VI
Os olhos quentes de Ariana Pakravan esperavam por Tomás junto à saída dos passageiros, no terminal do velho Aeroporto Internacional Mehrabad. Por momentos, porém, o recém-chegado sentiu-se desorientado, procurando por entre a multidão de chador negros ou coloridos o rosto familiar que teimava em não lhe aparecer; e foi só quando Ariana se chegou ao pé de si e lhe tocou no braço que o historiador se deu por encontrado. Mas Tomás teve dificuldades em reconhecer a sua anfitriã nos trajos islâmicos que envergava e não pôde deixar de se sentir chocado com a diferença entre aquela mulher de véu verde e a sofisticada iraniana com quem almoçara no Cairo apenas uma semana antes.

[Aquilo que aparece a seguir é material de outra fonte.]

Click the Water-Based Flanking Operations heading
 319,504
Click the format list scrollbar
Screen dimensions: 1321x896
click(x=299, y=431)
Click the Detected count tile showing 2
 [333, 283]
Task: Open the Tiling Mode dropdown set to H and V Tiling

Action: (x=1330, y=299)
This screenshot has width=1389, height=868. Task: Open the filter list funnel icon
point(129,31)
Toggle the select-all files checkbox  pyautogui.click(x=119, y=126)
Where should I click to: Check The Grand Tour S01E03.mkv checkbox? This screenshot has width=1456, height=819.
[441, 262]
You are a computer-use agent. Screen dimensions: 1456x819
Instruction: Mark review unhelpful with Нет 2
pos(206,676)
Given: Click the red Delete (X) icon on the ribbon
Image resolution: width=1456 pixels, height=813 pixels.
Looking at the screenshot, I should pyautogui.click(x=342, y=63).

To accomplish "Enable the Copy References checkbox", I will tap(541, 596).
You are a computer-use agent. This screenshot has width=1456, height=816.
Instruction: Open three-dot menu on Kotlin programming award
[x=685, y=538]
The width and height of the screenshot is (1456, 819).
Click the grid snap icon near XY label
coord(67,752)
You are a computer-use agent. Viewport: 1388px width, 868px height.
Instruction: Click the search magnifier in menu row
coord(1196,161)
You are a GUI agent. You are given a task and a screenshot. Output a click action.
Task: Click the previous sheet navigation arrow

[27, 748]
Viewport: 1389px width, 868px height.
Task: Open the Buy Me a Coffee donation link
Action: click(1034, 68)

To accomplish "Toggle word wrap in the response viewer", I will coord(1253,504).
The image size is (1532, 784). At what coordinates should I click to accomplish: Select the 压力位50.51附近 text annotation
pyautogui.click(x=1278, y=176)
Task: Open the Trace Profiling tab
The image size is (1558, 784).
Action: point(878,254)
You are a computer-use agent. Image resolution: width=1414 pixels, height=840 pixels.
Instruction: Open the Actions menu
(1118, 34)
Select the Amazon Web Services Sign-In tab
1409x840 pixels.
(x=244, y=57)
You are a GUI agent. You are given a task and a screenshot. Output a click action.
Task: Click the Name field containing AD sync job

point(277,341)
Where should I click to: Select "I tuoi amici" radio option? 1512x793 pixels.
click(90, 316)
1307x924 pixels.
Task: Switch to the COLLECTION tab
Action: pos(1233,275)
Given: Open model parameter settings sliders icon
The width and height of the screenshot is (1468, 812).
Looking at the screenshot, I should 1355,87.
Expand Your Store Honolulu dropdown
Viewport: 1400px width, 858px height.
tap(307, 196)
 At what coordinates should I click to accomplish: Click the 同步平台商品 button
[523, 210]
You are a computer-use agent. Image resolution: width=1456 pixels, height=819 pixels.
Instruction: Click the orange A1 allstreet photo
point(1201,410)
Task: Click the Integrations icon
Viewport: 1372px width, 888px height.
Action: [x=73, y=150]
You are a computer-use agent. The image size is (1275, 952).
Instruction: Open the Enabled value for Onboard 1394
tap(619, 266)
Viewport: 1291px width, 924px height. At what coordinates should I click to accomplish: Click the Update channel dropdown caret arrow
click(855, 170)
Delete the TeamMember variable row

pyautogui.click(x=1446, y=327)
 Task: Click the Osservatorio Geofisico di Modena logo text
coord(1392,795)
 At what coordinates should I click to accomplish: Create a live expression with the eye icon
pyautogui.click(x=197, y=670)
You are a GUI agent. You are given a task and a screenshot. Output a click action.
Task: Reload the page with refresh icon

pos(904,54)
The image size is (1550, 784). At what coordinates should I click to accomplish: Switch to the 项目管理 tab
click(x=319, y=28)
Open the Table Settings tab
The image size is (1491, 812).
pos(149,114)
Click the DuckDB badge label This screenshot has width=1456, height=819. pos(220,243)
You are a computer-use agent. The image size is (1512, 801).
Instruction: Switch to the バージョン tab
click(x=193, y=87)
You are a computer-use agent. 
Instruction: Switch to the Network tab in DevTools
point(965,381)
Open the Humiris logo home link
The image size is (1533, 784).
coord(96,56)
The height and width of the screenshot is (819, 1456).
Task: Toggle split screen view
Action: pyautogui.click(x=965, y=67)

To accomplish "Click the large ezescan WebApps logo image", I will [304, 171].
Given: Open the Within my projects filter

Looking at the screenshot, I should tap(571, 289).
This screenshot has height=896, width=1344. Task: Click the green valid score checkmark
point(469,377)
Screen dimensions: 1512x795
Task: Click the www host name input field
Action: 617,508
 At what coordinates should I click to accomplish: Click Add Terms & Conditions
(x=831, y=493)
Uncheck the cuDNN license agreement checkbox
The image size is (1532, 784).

"Salam, professor", saudou a voz sensual, dando-lhe as boas-vindas. "Kbosk amadin!"
"Olá, Ariana. Como está?"
O português ficou na expectativa, não sabia se devia inclinar-se para a beijar nas duas faces ou se haveria uma outra qualquer forma de saudação mais adequada naquela terra de tão radicais costumes. A iraniana resolveu-lhe o problema, estendendo-lhe a mão.
"Teve um bom vôo?"
"Ótimo", disse Tomás. Rolou os olhos. "Ia desmaiando sempre que vinha a turbulência, claro. Mas, tirando isso, correu tudo bem."
Ariana riu-se.
"Tem medo de voar, é?"
"Medo não, só tenho... uh... receio." Fez uma careta. "Passo a vida a gozar com a minha mãe por ela ter medo de viagens, mas a verdade é que sou como ela, não é?
Herdei-lhe o gene."
A iraniana inspecionou-o, espreitando para o saco que ele trazia ao ombro e verificando se não vinha atrás nenhum carregador com mais malas.
"Não traz mais bagagem?"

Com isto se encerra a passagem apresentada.